--- DIRECTIONS ---
Every line from the top of the material through the line holding "Given: Open the user account icon menu" should be copied exactly, and only those lines.

--- INFORMATION SHOWN ---
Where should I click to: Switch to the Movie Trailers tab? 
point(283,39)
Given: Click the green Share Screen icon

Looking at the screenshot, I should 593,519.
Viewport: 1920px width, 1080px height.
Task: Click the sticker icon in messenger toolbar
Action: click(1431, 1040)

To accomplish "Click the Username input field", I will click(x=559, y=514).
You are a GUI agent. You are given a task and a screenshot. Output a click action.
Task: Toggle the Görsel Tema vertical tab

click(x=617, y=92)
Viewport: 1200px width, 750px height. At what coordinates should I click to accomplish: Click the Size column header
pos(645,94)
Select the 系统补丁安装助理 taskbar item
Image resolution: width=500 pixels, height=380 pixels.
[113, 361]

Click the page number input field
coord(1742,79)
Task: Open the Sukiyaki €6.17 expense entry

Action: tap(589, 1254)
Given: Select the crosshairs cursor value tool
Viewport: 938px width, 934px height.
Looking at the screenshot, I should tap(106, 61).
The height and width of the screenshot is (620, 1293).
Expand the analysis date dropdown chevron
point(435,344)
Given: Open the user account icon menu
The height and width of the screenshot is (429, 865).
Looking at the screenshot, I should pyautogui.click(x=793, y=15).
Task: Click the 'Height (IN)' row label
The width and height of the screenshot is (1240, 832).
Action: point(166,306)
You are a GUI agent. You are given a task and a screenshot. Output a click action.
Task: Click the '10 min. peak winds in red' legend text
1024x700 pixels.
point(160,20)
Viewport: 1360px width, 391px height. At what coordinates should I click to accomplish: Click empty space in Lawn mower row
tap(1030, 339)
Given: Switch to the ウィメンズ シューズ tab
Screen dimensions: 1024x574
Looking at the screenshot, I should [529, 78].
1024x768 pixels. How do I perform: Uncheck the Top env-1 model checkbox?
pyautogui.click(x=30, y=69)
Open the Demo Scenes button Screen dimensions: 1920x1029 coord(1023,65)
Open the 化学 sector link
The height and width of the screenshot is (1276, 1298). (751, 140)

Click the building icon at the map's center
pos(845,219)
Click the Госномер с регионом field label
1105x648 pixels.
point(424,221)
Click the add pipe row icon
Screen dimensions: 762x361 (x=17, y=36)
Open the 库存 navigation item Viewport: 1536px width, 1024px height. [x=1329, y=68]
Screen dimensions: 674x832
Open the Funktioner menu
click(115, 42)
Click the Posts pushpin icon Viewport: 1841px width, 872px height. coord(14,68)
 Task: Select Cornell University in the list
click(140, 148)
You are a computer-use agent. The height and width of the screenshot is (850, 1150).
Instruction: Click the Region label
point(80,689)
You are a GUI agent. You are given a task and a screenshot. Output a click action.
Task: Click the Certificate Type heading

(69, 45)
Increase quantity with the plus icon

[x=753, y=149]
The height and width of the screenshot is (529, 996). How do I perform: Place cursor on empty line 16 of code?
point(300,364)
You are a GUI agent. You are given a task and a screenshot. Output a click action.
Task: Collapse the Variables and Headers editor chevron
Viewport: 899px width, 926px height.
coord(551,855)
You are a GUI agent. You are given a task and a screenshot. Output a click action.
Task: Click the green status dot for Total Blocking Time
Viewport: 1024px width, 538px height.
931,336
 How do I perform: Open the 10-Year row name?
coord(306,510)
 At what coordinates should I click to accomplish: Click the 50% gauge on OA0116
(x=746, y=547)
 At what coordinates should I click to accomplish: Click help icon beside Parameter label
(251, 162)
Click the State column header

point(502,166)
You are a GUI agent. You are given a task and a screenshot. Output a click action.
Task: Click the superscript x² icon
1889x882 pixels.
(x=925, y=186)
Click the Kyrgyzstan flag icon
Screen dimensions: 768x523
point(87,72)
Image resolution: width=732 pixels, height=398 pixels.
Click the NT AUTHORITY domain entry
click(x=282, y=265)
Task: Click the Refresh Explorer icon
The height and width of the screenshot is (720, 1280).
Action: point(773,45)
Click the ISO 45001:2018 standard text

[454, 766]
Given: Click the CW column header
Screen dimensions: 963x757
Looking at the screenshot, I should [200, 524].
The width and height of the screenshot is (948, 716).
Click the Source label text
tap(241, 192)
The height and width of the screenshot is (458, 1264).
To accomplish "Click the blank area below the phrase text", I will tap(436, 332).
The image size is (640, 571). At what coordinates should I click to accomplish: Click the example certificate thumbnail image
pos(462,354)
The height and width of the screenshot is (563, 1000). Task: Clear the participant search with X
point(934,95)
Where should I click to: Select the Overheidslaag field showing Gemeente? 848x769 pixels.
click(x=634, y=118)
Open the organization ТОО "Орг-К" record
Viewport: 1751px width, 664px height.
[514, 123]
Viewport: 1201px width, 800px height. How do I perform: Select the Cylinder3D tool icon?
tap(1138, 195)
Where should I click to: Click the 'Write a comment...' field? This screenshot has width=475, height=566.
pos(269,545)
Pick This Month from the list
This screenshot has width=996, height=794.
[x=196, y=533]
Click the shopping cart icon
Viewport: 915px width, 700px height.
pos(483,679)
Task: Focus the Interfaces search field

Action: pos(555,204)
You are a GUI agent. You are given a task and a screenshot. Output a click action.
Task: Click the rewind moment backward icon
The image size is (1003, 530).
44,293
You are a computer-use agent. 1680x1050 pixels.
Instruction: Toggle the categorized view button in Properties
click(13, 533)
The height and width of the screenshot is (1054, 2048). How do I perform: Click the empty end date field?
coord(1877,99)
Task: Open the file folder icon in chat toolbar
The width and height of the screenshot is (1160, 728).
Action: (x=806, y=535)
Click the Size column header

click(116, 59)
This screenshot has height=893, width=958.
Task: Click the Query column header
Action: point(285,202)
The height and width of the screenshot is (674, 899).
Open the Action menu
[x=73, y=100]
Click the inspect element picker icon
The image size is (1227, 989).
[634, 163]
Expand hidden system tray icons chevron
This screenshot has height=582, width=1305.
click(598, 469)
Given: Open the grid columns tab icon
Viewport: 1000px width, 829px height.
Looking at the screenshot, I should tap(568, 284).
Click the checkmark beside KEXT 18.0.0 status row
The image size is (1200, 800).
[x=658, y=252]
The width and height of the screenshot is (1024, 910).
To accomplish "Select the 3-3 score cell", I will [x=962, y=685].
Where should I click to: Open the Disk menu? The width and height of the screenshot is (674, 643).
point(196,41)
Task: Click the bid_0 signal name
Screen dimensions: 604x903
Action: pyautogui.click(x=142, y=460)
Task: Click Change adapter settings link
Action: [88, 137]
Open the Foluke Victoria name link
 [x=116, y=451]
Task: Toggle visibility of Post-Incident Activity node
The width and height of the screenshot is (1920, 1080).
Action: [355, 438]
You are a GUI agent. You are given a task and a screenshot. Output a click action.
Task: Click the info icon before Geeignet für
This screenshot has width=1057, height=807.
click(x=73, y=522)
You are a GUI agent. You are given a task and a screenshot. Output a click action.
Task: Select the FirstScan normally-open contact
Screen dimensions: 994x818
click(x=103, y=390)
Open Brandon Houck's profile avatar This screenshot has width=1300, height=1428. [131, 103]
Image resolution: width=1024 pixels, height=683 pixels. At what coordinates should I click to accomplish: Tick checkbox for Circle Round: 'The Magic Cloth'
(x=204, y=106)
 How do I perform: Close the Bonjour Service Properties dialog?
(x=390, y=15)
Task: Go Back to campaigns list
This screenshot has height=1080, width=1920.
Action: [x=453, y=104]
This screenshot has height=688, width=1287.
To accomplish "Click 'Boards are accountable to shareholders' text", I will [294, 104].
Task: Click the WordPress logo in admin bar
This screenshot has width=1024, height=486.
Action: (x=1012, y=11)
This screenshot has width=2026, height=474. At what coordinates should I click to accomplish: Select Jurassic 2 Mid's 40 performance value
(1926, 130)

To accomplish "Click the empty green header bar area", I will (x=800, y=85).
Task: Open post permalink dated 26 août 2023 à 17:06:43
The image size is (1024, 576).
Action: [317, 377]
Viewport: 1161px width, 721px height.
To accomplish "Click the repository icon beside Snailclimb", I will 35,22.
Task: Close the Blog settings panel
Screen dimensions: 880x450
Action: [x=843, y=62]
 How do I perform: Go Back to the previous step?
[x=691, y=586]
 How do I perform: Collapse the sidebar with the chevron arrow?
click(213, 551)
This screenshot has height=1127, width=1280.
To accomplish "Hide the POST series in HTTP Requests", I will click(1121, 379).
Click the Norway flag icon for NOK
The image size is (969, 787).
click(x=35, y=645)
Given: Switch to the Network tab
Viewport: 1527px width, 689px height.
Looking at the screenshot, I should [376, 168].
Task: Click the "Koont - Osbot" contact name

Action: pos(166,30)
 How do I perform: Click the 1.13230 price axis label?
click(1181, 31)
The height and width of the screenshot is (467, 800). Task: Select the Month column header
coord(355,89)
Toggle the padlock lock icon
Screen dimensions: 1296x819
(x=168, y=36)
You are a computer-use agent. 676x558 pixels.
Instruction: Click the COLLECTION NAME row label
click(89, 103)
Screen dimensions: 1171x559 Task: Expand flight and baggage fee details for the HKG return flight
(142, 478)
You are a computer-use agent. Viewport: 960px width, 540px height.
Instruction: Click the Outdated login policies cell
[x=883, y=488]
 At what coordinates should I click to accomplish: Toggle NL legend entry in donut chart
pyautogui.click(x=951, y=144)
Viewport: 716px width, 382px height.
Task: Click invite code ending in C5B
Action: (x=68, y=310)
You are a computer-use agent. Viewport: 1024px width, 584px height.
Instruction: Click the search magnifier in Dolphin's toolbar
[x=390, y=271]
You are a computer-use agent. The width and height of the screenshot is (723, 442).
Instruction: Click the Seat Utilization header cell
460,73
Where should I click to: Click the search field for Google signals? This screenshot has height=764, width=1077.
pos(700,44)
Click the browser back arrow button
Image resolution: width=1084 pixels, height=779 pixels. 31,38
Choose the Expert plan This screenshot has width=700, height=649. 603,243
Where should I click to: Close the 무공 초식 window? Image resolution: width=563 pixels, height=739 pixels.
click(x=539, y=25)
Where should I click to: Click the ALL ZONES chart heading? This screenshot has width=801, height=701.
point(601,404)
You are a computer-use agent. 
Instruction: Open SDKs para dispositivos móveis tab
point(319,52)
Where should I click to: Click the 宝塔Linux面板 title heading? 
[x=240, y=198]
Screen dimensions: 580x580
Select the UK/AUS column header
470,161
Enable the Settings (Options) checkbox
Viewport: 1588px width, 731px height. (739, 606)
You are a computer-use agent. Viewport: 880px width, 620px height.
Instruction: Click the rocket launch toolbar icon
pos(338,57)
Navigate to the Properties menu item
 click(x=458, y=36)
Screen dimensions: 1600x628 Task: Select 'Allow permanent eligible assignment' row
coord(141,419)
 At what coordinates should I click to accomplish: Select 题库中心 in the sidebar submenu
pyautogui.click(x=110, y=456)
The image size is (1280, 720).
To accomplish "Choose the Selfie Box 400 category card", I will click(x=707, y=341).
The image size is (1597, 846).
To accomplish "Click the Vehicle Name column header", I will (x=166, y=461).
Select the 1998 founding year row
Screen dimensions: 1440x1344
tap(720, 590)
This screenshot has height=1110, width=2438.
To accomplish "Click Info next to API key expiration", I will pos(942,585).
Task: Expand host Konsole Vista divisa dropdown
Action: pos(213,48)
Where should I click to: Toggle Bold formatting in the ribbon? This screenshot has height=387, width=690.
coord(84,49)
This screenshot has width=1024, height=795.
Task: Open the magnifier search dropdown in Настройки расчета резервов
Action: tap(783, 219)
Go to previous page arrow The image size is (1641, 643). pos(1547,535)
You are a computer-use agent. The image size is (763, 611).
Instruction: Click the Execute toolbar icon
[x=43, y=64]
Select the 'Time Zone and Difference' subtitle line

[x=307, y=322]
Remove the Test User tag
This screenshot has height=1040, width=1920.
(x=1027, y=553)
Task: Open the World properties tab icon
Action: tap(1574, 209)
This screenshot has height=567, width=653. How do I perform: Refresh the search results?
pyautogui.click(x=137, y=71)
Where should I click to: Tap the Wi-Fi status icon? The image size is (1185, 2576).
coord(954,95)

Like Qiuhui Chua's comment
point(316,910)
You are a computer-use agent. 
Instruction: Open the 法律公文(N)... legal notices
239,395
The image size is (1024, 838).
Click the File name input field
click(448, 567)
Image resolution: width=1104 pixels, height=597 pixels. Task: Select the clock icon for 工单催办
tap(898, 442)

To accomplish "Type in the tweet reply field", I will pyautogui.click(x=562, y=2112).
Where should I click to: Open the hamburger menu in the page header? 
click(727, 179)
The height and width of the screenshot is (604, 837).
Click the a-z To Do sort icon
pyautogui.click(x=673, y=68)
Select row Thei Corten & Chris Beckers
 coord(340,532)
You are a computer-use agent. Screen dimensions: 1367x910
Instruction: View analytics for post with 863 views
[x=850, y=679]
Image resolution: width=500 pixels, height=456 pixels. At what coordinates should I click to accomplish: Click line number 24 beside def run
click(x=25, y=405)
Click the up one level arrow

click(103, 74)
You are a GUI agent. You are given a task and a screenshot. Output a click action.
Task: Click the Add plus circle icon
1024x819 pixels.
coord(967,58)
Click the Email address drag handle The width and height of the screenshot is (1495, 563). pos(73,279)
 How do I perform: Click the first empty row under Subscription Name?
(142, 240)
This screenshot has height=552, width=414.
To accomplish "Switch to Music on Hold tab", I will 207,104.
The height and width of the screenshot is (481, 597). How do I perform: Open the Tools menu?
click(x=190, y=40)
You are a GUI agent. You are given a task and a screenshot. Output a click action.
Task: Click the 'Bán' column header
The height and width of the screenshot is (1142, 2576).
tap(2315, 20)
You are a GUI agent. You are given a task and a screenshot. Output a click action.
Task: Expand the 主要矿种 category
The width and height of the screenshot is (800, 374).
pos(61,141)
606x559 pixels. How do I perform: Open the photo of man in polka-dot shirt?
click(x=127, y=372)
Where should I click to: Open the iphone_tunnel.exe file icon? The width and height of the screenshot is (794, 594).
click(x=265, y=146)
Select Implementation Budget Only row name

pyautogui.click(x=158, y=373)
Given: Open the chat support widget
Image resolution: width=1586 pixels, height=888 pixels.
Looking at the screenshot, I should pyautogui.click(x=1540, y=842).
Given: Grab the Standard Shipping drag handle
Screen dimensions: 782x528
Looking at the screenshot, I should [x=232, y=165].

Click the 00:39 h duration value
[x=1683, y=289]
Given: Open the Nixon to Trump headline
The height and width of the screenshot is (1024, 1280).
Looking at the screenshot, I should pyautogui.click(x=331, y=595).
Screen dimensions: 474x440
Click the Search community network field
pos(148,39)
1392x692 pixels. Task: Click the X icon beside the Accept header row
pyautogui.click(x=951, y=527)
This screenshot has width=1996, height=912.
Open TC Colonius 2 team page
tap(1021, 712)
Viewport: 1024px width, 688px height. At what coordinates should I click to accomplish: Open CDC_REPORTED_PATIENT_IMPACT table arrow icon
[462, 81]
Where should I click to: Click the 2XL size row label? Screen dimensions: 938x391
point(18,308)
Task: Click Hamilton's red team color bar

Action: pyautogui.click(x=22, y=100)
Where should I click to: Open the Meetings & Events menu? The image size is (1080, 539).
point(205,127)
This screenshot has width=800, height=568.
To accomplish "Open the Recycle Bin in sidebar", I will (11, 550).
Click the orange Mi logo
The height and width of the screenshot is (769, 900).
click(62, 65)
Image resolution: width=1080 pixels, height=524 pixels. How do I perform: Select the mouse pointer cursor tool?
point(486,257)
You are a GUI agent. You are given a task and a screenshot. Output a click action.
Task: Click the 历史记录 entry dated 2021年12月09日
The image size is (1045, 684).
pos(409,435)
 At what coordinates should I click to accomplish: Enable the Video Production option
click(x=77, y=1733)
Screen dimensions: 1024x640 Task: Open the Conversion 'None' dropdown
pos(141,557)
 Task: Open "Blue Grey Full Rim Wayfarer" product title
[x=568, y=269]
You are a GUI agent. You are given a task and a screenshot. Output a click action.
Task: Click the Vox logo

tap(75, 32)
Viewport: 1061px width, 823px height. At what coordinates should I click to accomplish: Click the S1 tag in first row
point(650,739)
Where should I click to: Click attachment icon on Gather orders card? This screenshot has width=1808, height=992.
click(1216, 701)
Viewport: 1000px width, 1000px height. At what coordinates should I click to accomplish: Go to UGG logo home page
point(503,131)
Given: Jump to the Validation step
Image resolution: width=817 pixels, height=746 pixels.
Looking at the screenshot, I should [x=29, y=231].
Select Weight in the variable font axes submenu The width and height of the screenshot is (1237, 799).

--- SOLUTION FOR THIS TASK ---
Where should I click to: Switch to the Movie Trailers tab? 
point(283,39)
Given: Click the green Share Screen icon

Looking at the screenshot, I should 593,519.
Viewport: 1920px width, 1080px height.
Task: Click the sticker icon in messenger toolbar
Action: click(1431, 1040)

To accomplish "Click the Username input field", I will click(x=559, y=514).
You are a GUI agent. You are given a task and a screenshot. Output a click action.
Task: Toggle the Görsel Tema vertical tab

click(x=617, y=92)
Viewport: 1200px width, 750px height. At what coordinates should I click to accomplish: Click the Size column header
pos(645,94)
Select the 系统补丁安装助理 taskbar item
Image resolution: width=500 pixels, height=380 pixels.
[113, 361]

Click the page number input field
coord(1742,79)
Task: Open the Sukiyaki €6.17 expense entry

Action: tap(589, 1254)
Given: Select the crosshairs cursor value tool
Viewport: 938px width, 934px height.
Looking at the screenshot, I should tap(106, 61).
The height and width of the screenshot is (620, 1293).
Expand the analysis date dropdown chevron
point(435,344)
Given: Open the user account icon menu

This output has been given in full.